→ **DIRECTIONS FOR THIS TASK**
Here are the records. Write out exactly the lines between the one holding "ground level marker" and the one holding "Open Geo to Geo Migration learn more link", inclusive.

Source records
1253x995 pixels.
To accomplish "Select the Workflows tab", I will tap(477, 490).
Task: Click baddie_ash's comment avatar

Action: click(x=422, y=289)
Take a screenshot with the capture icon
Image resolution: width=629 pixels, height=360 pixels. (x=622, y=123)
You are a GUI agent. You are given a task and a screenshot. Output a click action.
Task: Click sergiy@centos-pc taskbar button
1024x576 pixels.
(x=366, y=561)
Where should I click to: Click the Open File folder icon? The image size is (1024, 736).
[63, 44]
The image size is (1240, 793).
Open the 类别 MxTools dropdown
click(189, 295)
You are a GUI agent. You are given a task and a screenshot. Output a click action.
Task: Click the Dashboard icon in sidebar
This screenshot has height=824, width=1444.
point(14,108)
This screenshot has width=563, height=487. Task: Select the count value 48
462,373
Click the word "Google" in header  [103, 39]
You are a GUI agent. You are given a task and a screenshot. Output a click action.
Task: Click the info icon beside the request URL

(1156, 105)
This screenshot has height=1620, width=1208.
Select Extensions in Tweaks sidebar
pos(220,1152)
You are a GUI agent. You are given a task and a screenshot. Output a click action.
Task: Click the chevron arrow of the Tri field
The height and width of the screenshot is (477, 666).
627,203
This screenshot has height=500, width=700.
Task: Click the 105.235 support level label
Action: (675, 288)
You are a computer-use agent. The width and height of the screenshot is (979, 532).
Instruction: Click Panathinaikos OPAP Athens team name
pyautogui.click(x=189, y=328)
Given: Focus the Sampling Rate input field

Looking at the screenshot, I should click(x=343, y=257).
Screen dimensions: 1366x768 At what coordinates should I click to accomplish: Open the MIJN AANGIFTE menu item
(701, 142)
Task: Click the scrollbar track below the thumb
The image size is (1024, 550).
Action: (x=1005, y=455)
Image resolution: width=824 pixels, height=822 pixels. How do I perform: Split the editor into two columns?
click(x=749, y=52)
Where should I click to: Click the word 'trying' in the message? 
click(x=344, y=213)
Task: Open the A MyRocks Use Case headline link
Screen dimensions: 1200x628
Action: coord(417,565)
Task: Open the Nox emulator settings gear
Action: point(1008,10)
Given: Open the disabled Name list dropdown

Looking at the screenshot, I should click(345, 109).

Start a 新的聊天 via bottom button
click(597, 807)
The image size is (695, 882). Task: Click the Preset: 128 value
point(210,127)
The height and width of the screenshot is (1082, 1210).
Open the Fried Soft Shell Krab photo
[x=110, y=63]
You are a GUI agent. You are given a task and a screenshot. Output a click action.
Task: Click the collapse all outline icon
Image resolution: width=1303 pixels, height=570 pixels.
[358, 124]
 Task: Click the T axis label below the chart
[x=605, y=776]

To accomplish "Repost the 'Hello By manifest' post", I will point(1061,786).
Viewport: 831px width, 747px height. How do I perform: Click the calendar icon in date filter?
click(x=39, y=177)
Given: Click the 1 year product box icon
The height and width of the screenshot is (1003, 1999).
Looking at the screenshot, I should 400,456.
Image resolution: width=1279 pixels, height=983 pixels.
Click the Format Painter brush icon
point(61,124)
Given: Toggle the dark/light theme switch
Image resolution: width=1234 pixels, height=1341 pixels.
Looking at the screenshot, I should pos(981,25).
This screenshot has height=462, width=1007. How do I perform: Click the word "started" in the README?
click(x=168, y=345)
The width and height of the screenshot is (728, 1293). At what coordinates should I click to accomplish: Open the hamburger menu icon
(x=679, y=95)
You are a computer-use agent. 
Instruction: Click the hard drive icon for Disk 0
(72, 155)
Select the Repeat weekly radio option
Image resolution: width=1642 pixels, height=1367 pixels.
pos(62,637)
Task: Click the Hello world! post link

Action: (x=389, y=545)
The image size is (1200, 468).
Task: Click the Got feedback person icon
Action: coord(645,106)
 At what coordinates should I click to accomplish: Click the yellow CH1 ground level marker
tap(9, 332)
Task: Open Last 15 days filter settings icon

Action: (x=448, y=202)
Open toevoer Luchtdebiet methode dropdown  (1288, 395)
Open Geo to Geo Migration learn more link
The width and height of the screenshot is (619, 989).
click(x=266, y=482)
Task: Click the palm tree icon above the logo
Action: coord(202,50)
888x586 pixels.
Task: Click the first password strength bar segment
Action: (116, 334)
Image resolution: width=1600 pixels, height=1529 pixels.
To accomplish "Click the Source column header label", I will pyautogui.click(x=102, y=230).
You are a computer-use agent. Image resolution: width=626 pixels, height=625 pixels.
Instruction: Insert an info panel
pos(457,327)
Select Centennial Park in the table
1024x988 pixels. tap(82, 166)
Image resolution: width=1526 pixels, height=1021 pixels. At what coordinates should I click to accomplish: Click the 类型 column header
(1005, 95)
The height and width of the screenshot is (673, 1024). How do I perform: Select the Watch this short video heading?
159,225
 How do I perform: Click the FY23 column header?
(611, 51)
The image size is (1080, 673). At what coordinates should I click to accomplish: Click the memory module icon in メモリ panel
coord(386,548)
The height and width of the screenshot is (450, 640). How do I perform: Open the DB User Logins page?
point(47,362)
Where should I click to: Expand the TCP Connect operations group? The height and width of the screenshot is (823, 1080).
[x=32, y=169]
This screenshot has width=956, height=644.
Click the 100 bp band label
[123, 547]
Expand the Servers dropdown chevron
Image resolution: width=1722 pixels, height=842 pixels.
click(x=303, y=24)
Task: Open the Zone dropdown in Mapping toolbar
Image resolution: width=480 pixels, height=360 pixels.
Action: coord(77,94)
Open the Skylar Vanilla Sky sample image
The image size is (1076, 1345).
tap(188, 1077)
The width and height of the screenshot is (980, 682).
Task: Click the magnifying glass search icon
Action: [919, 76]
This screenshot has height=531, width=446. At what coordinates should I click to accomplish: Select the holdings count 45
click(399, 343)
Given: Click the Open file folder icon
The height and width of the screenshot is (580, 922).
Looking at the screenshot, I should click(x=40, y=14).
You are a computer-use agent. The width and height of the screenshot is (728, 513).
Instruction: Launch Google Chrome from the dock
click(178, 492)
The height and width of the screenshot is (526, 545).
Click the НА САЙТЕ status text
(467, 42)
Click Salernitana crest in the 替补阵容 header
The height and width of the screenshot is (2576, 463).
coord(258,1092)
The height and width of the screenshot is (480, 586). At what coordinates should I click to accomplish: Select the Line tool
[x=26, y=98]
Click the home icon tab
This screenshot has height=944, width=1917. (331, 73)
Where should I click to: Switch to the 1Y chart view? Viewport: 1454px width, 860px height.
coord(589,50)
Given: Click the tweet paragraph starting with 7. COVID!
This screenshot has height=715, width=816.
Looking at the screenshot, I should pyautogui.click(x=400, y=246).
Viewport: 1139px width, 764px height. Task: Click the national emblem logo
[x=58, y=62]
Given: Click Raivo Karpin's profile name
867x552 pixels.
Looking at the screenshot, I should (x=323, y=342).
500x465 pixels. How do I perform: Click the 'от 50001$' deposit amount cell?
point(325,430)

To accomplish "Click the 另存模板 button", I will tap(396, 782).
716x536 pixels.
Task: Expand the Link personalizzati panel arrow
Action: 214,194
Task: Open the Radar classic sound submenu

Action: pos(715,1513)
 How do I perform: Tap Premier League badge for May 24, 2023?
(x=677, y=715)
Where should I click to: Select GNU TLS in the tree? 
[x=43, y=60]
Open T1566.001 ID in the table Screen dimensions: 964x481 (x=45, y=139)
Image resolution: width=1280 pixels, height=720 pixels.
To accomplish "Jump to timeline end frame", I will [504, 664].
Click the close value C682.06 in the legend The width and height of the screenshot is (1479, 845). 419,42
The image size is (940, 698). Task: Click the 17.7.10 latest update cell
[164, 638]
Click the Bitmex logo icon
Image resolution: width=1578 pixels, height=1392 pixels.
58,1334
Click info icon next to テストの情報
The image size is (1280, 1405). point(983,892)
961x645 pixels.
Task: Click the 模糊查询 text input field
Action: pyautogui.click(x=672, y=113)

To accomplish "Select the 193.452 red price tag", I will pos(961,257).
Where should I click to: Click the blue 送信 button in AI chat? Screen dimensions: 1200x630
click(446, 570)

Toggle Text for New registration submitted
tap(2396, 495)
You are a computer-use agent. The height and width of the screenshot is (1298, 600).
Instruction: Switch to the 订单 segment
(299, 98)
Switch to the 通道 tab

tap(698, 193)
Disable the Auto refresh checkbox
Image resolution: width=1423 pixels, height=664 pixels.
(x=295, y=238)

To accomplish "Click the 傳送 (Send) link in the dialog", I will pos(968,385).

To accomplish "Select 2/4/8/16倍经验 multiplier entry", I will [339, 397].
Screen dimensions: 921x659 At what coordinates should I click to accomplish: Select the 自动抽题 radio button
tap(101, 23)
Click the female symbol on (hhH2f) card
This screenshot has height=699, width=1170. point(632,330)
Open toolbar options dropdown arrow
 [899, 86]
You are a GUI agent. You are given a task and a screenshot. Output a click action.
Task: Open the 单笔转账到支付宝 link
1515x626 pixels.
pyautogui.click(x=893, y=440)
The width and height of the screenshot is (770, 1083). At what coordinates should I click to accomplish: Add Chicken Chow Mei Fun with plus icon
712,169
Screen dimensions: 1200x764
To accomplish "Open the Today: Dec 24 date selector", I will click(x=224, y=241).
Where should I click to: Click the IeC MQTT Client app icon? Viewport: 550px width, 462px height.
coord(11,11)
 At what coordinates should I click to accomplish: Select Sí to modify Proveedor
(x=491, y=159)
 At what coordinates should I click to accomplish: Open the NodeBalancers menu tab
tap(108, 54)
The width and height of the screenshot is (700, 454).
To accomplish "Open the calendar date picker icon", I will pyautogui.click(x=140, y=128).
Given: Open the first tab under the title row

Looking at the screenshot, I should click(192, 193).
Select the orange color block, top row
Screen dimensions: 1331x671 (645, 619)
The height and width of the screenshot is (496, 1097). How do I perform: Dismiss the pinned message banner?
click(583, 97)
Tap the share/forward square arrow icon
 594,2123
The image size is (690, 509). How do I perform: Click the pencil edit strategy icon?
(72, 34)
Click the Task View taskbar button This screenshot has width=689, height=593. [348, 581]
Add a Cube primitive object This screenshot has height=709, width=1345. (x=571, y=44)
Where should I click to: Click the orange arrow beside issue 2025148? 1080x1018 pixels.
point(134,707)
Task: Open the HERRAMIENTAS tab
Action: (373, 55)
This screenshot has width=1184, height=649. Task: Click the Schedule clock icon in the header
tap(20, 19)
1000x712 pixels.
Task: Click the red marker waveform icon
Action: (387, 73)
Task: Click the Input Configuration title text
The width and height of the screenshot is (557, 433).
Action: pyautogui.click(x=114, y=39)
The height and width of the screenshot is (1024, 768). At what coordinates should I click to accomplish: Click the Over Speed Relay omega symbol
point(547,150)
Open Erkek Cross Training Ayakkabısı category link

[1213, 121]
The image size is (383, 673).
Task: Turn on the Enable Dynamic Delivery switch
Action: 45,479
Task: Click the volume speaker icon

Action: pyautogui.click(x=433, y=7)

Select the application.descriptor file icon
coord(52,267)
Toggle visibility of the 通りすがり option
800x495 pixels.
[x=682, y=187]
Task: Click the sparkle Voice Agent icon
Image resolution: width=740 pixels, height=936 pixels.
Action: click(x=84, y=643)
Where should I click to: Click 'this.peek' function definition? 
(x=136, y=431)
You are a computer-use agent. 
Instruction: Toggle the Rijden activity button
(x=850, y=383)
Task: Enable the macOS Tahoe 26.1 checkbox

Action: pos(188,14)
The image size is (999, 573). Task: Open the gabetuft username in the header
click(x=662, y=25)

→ **RESULT**
 At what coordinates should I click to accomplish: Click the yellow CH1 ground level marker
tap(9, 332)
Task: Open Last 15 days filter settings icon

Action: (x=448, y=202)
Open toevoer Luchtdebiet methode dropdown  (1288, 395)
Open Geo to Geo Migration learn more link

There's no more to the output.